_WHAT TO DO_
Find every line in the entries below that contains the string "should", matching case exactly, and copy each of those lines in full.

======== STORED DATA

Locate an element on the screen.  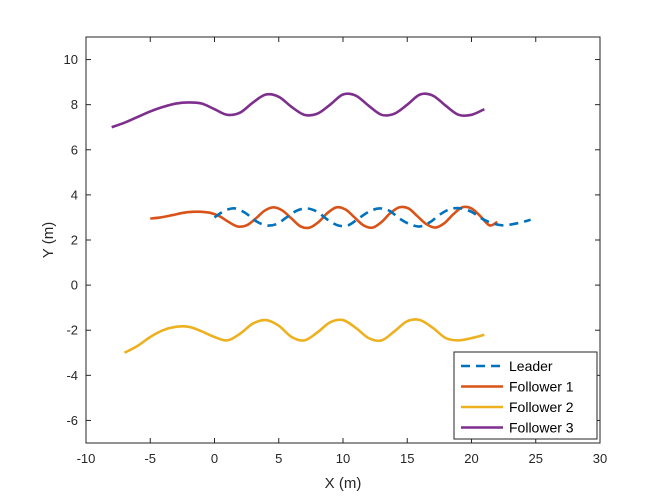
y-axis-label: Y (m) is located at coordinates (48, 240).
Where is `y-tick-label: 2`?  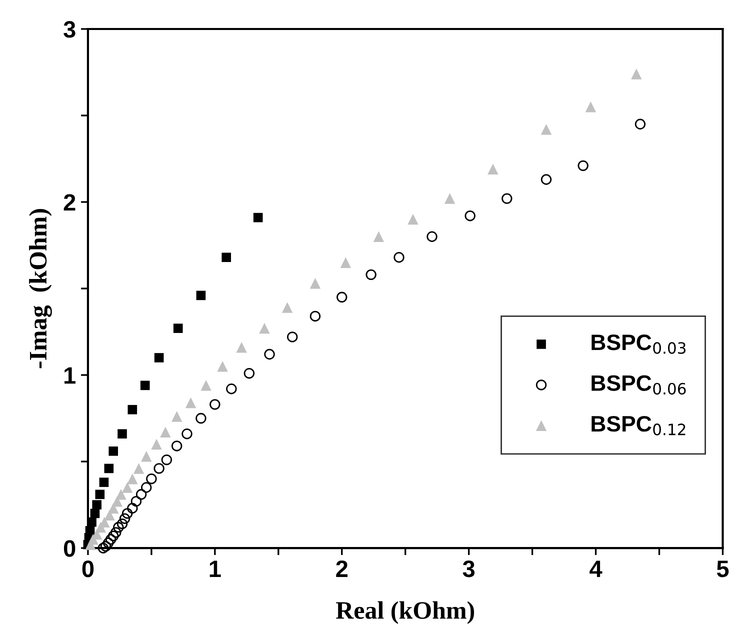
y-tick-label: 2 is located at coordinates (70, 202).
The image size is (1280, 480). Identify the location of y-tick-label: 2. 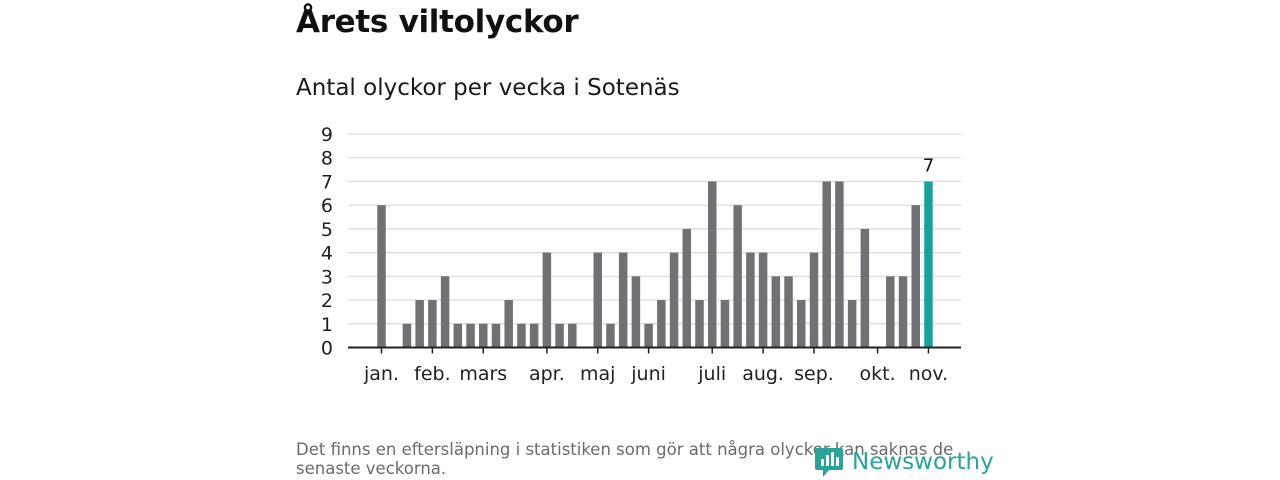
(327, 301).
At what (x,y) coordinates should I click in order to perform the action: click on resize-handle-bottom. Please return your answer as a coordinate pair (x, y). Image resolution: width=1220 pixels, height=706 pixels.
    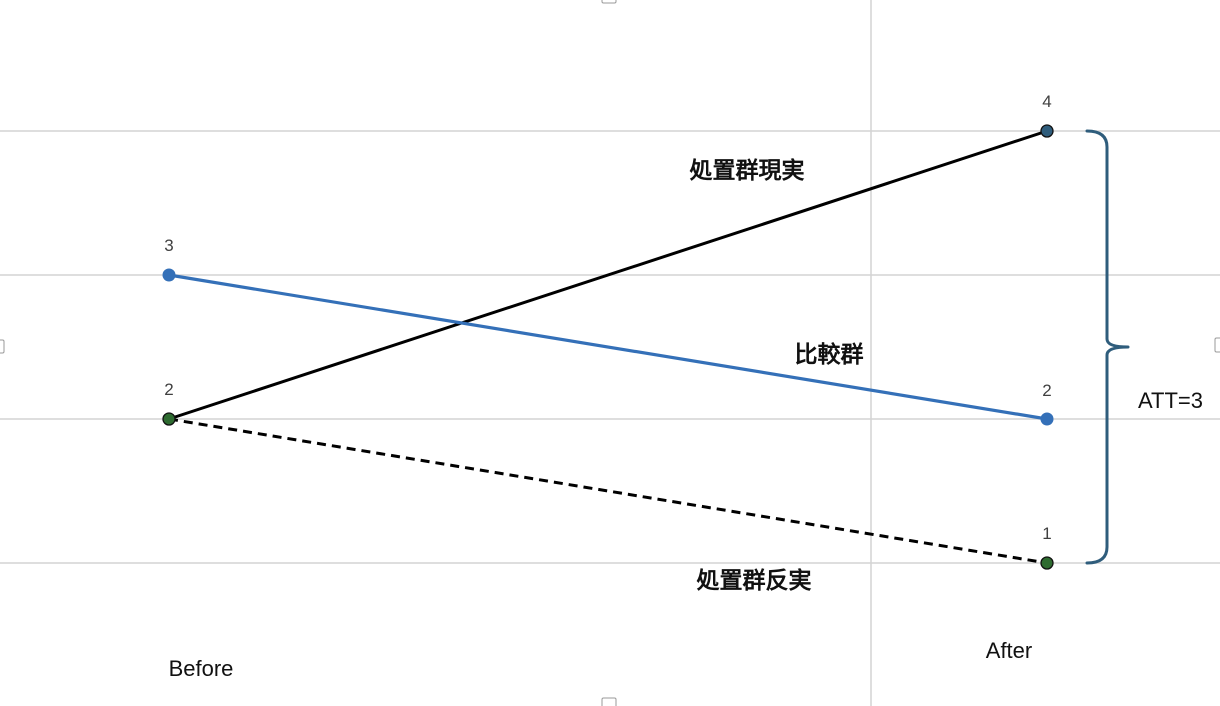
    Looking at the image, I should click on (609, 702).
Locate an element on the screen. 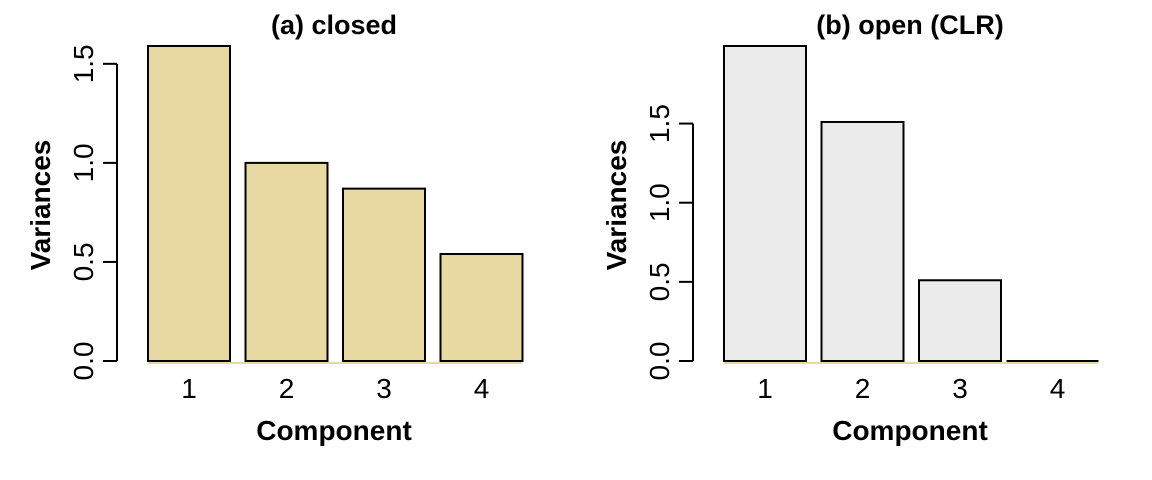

================

_WRITTEN SOLUTION_
At what (x,y) coordinates should I click in order to perform the action: click on resize-handle-bottom. Please return your answer as a coordinate pair (x, y). Image resolution: width=1220 pixels, height=706 pixels.
    Looking at the image, I should click on (609, 702).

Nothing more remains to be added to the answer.